[Click-target data]
────────

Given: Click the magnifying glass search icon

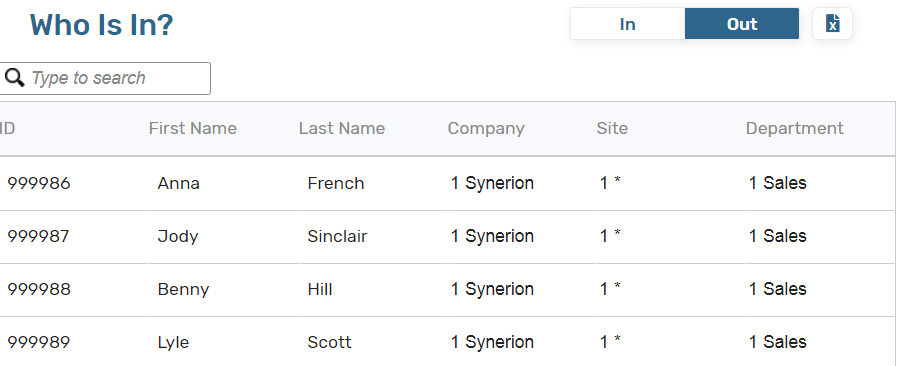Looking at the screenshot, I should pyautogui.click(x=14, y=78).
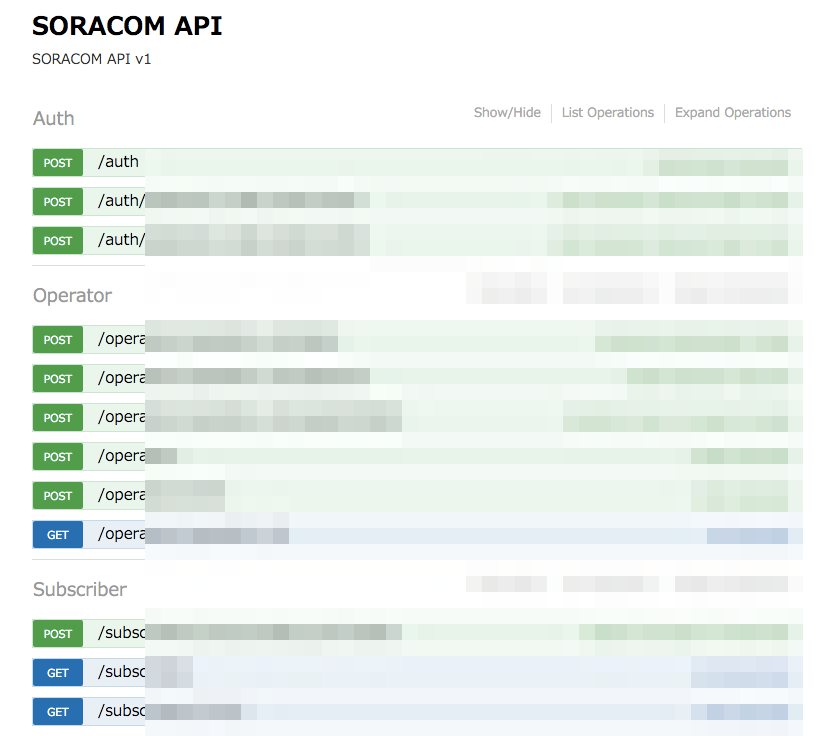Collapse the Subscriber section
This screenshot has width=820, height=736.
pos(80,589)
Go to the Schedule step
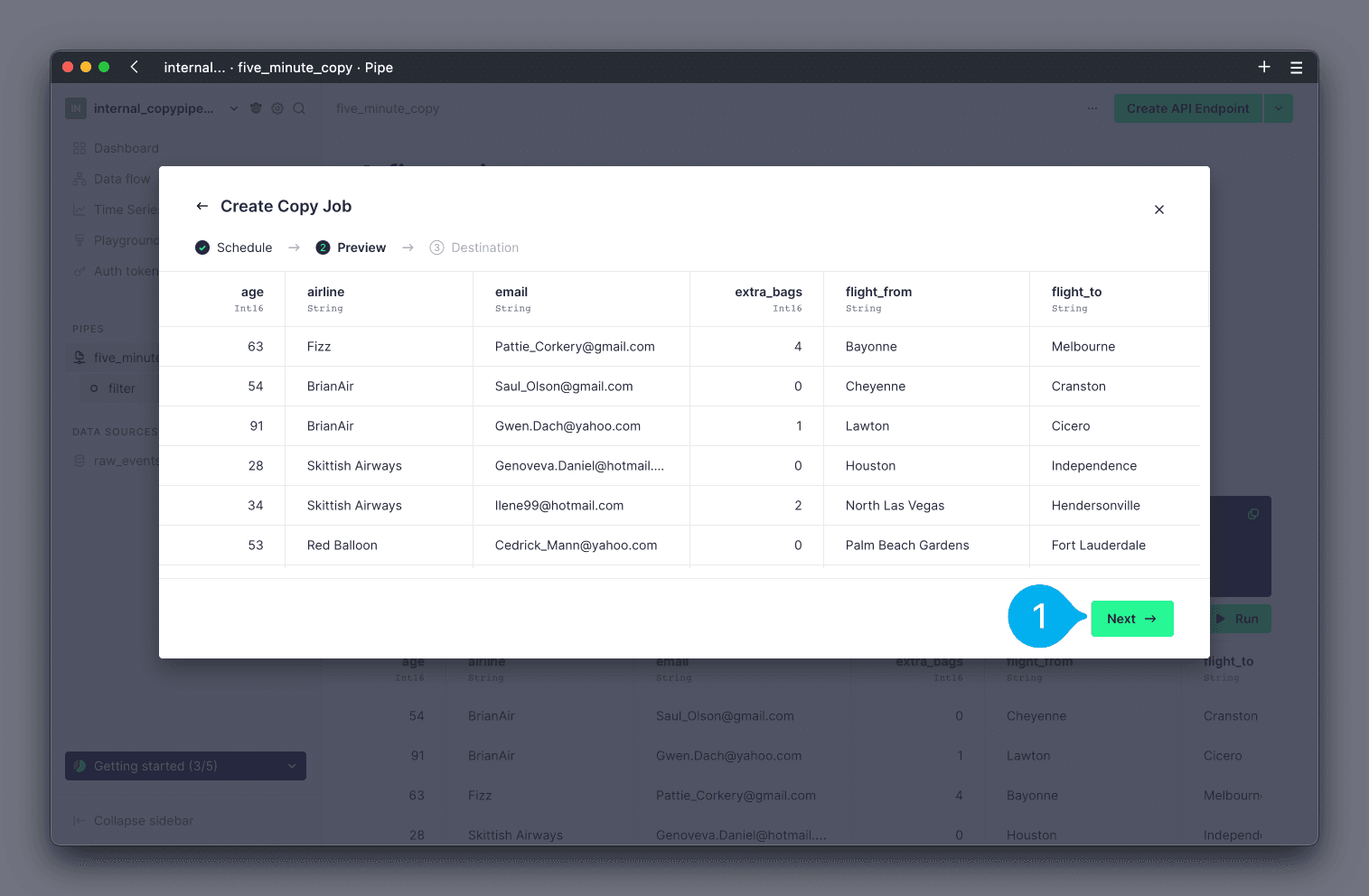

────────

▶ _Given request_
Please copy each of the rows above verbatim, leaving out the pictures.

▶ _Output_
Given: Click the magnifying glass search icon

Looking at the screenshot, I should pyautogui.click(x=14, y=78).
Collapse the Subscriber section
This screenshot has width=820, height=736.
pos(80,589)
Go to the Schedule step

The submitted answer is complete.